Por meio de um comunicado oficial, o Microsoft Security Response Center (MSRC) publicou um blog abordando ataques ativos contra servidores SharePoint locais que exploram a CVE-2025-49706, uma vulnerabilidade de falsificação, e a CVE-2025-49704, uma vulnerabilidade de execução remota de código. Essas vulnerabilidades afetam apenas os servidores SharePoint locais e não afetam o SharePoint Online no Microsoft 365. A Microsoft lançou novas atualizações de segurança abrangentes para todas as versões com suporte do SharePoint Server (Edições de Assinatura, 2019 e 2016) que protegem os clientes contra essas novas vulnerabilidades. Os clientes devem aplicar essas atualizações imediatamente para garantir sua proteção.

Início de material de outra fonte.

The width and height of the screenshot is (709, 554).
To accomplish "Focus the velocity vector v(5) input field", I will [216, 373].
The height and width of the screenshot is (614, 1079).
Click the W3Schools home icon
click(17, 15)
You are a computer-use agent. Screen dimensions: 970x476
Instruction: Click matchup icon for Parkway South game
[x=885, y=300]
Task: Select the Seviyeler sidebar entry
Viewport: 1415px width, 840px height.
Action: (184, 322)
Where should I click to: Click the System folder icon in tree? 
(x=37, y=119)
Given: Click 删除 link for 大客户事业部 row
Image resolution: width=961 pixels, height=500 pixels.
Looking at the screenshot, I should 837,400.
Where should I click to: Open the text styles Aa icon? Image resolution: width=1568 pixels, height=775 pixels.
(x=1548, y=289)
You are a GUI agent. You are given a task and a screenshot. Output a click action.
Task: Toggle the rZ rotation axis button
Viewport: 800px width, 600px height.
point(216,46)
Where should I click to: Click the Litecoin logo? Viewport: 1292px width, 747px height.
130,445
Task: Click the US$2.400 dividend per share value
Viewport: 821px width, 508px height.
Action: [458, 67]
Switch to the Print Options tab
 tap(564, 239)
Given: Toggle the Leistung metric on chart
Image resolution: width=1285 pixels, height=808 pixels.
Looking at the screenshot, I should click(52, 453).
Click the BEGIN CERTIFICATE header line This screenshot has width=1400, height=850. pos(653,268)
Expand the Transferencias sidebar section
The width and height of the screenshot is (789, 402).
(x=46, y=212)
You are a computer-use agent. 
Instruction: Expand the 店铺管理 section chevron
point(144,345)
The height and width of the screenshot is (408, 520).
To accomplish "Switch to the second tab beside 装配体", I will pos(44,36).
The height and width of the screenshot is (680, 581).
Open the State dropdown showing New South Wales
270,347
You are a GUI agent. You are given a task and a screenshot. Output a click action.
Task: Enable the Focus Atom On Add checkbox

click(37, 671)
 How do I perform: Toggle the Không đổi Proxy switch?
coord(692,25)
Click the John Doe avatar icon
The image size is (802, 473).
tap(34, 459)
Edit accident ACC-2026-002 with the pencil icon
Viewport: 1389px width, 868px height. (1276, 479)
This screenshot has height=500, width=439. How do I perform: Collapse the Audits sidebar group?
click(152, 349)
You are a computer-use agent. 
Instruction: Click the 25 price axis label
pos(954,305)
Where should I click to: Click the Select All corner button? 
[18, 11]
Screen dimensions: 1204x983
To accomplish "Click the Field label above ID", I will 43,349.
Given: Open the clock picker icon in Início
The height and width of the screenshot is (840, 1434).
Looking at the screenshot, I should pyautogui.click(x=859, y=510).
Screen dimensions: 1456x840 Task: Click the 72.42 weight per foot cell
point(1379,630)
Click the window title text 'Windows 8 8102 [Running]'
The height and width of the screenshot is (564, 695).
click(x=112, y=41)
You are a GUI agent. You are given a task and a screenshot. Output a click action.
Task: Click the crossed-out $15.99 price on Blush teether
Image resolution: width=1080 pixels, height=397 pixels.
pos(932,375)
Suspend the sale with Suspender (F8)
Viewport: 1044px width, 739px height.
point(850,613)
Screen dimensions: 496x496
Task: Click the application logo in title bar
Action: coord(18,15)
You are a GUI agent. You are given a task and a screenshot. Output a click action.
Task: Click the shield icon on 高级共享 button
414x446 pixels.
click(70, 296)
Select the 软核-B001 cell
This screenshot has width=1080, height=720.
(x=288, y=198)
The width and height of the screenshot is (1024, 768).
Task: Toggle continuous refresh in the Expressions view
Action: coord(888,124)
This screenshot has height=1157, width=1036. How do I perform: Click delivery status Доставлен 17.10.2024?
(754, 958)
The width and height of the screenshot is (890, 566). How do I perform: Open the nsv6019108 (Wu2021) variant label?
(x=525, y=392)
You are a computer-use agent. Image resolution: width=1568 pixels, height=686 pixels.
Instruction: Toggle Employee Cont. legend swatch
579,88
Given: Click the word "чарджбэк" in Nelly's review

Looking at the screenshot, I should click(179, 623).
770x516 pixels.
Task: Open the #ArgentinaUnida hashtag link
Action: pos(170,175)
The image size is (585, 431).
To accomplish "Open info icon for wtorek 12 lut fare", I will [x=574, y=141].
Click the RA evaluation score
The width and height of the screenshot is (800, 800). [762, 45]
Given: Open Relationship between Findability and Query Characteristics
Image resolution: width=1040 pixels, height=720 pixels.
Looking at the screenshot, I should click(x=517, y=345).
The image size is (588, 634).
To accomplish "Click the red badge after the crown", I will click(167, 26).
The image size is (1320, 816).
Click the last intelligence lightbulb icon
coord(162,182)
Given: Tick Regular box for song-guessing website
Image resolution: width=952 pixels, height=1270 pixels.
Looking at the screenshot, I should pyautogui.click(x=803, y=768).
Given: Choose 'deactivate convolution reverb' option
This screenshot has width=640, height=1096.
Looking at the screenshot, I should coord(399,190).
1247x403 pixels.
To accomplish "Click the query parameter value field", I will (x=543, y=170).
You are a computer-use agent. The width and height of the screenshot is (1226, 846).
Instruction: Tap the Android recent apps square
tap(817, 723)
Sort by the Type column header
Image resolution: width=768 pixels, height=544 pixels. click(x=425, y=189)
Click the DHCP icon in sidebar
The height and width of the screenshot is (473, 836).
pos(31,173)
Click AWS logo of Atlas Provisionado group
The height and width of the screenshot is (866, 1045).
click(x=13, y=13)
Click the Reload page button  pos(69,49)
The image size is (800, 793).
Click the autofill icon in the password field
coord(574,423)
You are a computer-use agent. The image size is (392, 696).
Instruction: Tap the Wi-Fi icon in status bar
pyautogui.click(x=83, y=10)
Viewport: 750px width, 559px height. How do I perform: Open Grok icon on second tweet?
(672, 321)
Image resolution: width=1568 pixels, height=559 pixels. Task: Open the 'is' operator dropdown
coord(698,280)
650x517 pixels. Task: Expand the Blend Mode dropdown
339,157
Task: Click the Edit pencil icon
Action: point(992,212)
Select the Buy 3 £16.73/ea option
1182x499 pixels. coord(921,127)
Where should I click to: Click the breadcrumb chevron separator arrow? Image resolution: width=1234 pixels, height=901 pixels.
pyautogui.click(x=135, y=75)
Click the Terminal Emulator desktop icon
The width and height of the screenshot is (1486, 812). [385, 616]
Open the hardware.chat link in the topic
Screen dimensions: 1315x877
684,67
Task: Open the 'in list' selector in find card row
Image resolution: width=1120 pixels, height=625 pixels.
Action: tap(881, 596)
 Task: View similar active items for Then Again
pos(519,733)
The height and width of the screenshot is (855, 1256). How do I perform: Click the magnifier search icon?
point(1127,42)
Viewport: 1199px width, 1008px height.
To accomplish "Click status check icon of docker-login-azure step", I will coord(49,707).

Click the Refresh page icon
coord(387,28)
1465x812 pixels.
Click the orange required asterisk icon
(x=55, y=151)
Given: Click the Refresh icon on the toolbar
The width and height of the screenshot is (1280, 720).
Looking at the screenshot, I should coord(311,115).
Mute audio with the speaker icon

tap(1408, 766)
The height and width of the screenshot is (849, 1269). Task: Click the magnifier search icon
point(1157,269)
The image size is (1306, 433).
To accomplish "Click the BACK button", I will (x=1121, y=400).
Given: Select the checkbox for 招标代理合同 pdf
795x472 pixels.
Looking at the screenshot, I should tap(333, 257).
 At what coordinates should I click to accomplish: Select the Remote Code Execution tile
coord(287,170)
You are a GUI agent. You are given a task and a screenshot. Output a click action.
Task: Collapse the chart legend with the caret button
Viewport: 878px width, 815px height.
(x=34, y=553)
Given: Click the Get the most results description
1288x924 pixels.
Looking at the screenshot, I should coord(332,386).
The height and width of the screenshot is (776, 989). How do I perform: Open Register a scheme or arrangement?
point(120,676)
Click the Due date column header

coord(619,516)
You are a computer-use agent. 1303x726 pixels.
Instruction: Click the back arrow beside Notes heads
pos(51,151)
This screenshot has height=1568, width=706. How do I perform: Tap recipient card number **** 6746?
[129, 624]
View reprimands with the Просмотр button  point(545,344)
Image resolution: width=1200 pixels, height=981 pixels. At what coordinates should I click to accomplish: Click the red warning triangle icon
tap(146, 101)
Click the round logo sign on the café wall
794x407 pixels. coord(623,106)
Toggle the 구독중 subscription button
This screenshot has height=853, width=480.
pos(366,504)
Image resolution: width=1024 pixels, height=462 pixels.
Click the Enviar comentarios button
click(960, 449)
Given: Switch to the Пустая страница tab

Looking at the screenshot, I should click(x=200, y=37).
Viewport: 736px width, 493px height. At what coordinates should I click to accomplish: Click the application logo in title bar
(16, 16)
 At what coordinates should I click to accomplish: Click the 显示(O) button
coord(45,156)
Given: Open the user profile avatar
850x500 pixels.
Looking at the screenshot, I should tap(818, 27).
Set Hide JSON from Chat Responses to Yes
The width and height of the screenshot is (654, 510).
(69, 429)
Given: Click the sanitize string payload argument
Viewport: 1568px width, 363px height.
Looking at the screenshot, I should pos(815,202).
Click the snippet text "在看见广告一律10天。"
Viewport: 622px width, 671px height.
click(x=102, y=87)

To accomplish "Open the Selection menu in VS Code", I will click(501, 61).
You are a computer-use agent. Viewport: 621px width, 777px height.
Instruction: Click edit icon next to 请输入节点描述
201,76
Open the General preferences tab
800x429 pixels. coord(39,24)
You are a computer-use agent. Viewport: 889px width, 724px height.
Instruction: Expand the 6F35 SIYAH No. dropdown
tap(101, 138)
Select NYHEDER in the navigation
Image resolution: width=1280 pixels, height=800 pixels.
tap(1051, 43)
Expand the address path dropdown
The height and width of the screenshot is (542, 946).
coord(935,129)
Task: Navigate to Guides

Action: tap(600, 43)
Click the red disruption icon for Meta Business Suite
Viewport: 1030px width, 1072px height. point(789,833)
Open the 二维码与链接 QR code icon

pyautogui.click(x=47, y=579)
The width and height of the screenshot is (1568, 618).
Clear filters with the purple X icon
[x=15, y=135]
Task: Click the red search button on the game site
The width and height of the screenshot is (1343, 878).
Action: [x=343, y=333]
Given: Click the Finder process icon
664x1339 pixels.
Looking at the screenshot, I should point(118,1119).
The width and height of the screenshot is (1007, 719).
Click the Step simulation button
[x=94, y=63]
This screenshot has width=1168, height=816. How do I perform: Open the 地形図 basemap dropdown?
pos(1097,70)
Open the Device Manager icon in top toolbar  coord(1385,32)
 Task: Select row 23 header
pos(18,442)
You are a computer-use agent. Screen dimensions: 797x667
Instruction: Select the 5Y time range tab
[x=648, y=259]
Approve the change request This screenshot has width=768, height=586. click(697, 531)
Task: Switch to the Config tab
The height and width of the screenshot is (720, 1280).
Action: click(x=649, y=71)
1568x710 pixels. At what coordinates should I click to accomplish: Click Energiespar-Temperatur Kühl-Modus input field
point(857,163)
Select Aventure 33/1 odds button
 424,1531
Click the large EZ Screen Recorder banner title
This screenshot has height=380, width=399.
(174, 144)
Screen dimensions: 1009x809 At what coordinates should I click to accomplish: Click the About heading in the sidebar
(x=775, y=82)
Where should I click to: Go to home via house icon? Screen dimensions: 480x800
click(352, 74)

Essas atualizações de segurança abrangentes abordam vulnerabilidades de segurança recentemente divulgadas na CVE-2025-53770 que estão relacionadas à vulnerabilidade CVE-2025-49704 divulgada anteriormente. As atualizações também abordam a vulnerabilidade de bypass de segurança CVE-2025-53771 para a CVE-2025-49706 divulgada anteriormente.
De acordo com a Microsoft, dois agentes estatais chineses, Linen Typhoon e Violet Typhoon, estavam explorando essas vulnerabilidades visando servidores SharePoint voltados para a internet. Além disso, a companhia diz ter observado outro agente de ameaça baseado na China, identificado como Storm-2603, explorando essas vulnerabilidades.
As investigações sobre outros agentes que também utilizam essas explorações ainda estão em andamento. Com a rápida adoção dessas explorações, a Microsoft avalia com grande confiança que os agentes de ameaça continuarão a integrá-las em seus ataques contra sistemas SharePoint locais sem patches. O blog da Microsoft compartilhou detalhes da exploração observada das CVE-2025-49706 e CVE-2025-49704 e as táticas, técnicas e procedimentos (TTPs) subsequentes pelos agentes de ameaça.
A Microsoft recomendou aos clientes que utilizem versões compatíveis de servidores SharePoint locais com as atualizações de segurança mais recentes. Para impedir que ataques não autenticados explorem essa vulnerabilidade, os clientes também devem integrar e habilitar a Interface de Verificação Antimalware (AMSI) e o Microsoft Defender Antivirus (ou soluções equivalentes) para todas as implantações locais do SharePoint e configurar a AMSI para habilitar o Modo Completo. Os clientes também devem rotacionar as chaves de máquina ASP.NET do servidor SharePoint, reiniciar os Serviços de Informações da Internet (IIS) e implantar o Microsoft Defender para Endpoint ou soluções equivalentes.